Ziemia zatrzęsła się przez kopalnię

O godz. 7.35 zatrzęsła się ziemia w Bieruniu. Dała o sobie znać kopalnia Piast. Wstrząs miał siłę ok. 3 stopni w skali Richtera. Nikomu nic się nie stało, ale skutki na powierzchni odczuwane były nawet w Jaworznie czy Oświęcimiu

Aktualizacja: 09.02.2010 15:08 Publikacja: 09.02.2010 10:50

Ziemia zatrzęsła się przez kopalnię

Foto: Fotorzepa, Rafał Guz

– Do wstrząsu doszło na głębokości ok. 700 m, na szczęście był to moment wymiany załóg i nikomu nic się nie stało – powiedział „Rzeczpospolitej” Zbigniew Madej, rzecznik Kompanii Węglowej w skład której wchodzi kopalnia Piast. – Ściana została zatrzymana, czekamy na oględziny specjalnej komisji.

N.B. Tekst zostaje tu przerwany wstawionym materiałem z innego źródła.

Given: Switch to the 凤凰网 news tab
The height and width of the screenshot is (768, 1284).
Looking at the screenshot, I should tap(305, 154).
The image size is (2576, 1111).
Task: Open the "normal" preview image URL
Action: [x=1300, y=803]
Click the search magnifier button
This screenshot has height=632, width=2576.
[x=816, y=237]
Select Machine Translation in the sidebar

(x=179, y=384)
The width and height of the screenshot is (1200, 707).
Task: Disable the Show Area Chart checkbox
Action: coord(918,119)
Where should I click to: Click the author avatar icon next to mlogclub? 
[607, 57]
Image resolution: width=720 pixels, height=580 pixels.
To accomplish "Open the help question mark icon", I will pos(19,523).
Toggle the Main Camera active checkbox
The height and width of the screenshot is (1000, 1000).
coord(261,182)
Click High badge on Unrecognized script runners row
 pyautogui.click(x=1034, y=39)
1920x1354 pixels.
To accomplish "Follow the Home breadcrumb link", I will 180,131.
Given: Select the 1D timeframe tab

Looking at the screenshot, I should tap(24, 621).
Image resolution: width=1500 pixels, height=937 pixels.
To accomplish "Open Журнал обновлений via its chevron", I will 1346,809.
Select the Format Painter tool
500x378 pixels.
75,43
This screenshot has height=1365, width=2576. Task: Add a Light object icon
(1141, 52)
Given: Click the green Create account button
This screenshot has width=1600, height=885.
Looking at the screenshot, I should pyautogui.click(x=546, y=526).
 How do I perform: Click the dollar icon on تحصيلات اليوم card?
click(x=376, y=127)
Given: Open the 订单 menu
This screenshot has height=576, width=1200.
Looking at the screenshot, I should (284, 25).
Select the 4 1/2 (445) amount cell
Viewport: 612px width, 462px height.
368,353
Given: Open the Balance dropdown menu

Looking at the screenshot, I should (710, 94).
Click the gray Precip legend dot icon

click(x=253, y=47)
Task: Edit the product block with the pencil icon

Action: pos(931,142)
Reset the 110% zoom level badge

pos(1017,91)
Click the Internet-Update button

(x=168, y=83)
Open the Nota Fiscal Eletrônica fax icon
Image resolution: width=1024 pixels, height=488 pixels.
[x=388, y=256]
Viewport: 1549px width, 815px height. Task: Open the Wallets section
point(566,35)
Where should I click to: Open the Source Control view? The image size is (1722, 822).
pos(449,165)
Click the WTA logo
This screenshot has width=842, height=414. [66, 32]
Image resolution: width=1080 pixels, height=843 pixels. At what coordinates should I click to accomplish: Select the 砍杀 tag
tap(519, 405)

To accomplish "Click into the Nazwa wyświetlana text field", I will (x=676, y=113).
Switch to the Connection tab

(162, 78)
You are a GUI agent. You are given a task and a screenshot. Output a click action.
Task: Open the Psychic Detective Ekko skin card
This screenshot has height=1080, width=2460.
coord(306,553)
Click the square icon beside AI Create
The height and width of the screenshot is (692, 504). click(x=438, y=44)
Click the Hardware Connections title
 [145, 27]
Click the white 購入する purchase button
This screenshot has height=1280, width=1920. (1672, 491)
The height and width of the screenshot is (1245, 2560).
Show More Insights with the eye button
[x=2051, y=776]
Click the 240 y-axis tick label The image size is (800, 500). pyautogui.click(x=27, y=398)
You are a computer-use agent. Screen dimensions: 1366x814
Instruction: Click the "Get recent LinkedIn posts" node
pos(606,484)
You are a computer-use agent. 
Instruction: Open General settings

– Na uciążliwość tej kopalni została złożona już wcześniej skarga, która będzie teraz rozpatrywana przez okręgowy urząd górniczy – mówi Jolanta Talarczyk, rzeczniczka Wyższego Urzędu Górniczego.

— Nie ma kopalni, która by nie oddziaływała na powierzchnię. Pytanie, w jakim zakresie – odpowiada Madej. I dodaje, że dopiero na podstawie badań sejsmograficznych zostanie określona dokładna siła wstrząsów na Piaście.

[srodtytul]Trzęsie w całej Polsce[/srodtytul]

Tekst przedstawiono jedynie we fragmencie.